I worked at Hardee’s in the early 1990s, so things have probably changed drastically there in the back room, but at the time, we had the main reasons that we didn’t do it was the lack of space on the grill and prep table.
We also had the opposite problem, people wanting lunch items at breakfast.
Some items we could have made easily all day (and if a customer asked, we’d make it): pancakes (which were simply tempered from frozen and kept in the cooler, then chucked in a microwave), biscuits, bacon, and the little country-fried chicken steaks that we sold at the time.
Problematic would be eggs, sausage, sausage gravy, Canadian bacon, country ham, hash browns, omelets with special fillings. The gravy required a bunch of sausage patties to be grilled and chopped up, a pot of water to be boiled, and the gravy made… a process which took about 10 minutes, monopolized valuable grill space, and took an employee away from the prep station–someone who couldn’t be spared from the prep area in the middle of a lunch rush. And gravy got gluey really quickly; the morning batch was okay for a couple of hours, but we couldn’t keep making batches and throwing them out through the day because of the chance that we might get one order an hour for it. Everything else took up valuable grill space-- the process we used would have required us to use 1/3 of the grill for a single breakfast order, grill space we were loathe to give up when we were selling so many lunch items that the grill would be completely full of hamburgers at all times from around 11 AM to 2 PM; a breakfast order would have take about five minutes to make for the customer, and would put us five minutes behind on all lunch customers… and that time can add up quickly, since people don’t want to idle in drive-through for minutes on end.

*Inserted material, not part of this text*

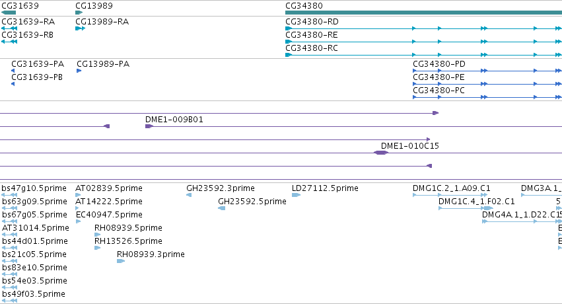Click the LD27112.5prime EST glyph
This screenshot has height=304, width=562.
point(296,195)
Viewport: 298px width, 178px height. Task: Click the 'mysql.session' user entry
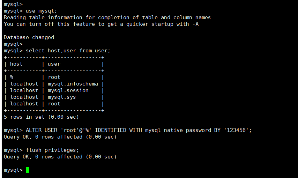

I get the feeling that customers never understood just how busy we were in the back during lunch rush and dinner rush (5 PM to 8 PM or so). Six people working as fast as they can to keep up; the bun toaster and the entire surface of the grill were in constant use churning out hamburgers, two people were assembling sandwiches non-stop, and there was simply no time to do anything else. I think this is the other reason that so many fast food places don’t do breakfast all day; the backroom turns into a fast-moving assembly line making one primary thing: hamburgers. We literally had no time to stop. The backrooms are actually engineered to minimize walking by employees, so they were purposefully kept small, and there was no way to fit a second grill back there. Breakfast rush was slower, so we could spare the majority of the employees to do all the stuff like preparing biscuit dough, chopping/slicing vegetables, etc., while one grill guy and one prep station guy could handle everything. At lunch and dinner, it’s all hands on deck, and there’s no more time for prep.
Hash browns wouldn’t have been so bad if the customer could wait 3 minutes for them to fry, and we did do it for customers who would wait, though it absolutely killed our order fulfillment times. Sonic gets around this by simply doing only tater tots, no fries, so they can cook up a batch and keep them under a heat lamp with the reasonable suspicion that they will sell most of them.